Earlier this year, China topped the US as the largest exporter
of goods to Japan. Yet, Japan's exports to China are also
soaring, mainly because its capital equipment industries are well
positioned to China's needs. According to a September 2003 article in World
Trade Magazine, "the increasing consumption within China
and other Asian countries will be a boon for American companies,
as the region will grow into not only a source for manufactured
goods, but also a market for them - and for services.
China has already become the second largest market in the
world for major automobile companies such as VW, as well as for
mobile phone firms like Motorola and Nokia, while Thailand is
developing into one of the world’s leading markets for Mercedes
and South Korea has become one of the strongest markets for broadband
Internet products in the world." There is little, if any doubt that US multi-national
companies are determined to make China a world force in everything
from computers to cars.
For example, companies like Ford, GM and Daimler Chrysler
are putting the squeeze on parts suppliers to build factories
in China. (You know that new Chevy Equinox SUV you were looking
at? The engine will
be made in China.) Back
in July, Ford announced it will buy $1 billion in parts from China
in the next year with hopes of boosting that to $10 billion a
year. What does that mean to you and me? A lot more people out of work here in the states. Have you ever read the book The Reckoning by
David Halberstam, published in 1986?
It is a frightening documentation on the history of how
we gave the auto industry away to the Japanese.
Perhaps The Reckoning II will be about how we gave away
all of our manufacturing to the Chinese.
We never seem to learn. Going back to what was stated earlier, "China
is still China." The
PRC is not on the way to capitalism and democracy.
It is simply using capitalism and the lure of democracy
for its own authoritarian purpose.
China has its goals and has every intention of achieving
them. The only thing that stands in their way is their own economy.

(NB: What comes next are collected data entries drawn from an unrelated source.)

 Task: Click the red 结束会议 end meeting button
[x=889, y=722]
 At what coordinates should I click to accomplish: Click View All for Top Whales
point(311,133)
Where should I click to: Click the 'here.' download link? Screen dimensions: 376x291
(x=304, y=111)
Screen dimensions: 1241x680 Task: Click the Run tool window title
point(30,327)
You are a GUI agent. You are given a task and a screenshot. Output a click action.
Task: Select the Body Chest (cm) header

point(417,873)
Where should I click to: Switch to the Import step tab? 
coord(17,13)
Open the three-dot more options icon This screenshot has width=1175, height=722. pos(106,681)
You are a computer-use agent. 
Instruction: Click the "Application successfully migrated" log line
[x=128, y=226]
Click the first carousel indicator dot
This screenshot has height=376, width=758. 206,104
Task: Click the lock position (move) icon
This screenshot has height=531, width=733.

And at the heart of that problem is: The State Owned Enterprise Fix it, Sell it, or Close it. State Owned Enterprises are the greatest economic
problem facing the People's Republic. Today, at the beginning
of the Tenth Five-Year Plan, China's planners still do not know
what to do to get out from under this albatross they have created.
When Deng came to power, the state factories produced 75% of China's
industrial output. By 1995, seventeen years later, that figure was closer to 33%
and it continues to decline.
In the same period, the vast majority of these state factories
lost increasing amounts of money.
And today have become a tremendous drain on the Chinese
economy. The PRC created a system in which these
enterprises, especially the larger ones, cannot fail. As a result, these State Owned Enterprises have become China's
"critical factor." In the past, to ensure the SOEs continued existence,
the central government directly subsidized them regardless of
their P&L. These subsidies were basically grants
that actually worked to de-incentivize the SOEs. With these grants, it did not matter how well or poorly they
did, they would remain in business.
But the rules have now changed. As part of today's modern
economy, SOEs are now supposed to be able to stand on their own
two feet without government assistance. Wash a dog, brush a dog, comb a dog it's still
a dog. In an attempt to appear to have changed, the
Peoples Republic has cleverly replaced direct subsidies with loans
from state-owned commercial banks.
Now SOEs account for about 70 percent of domestic lending.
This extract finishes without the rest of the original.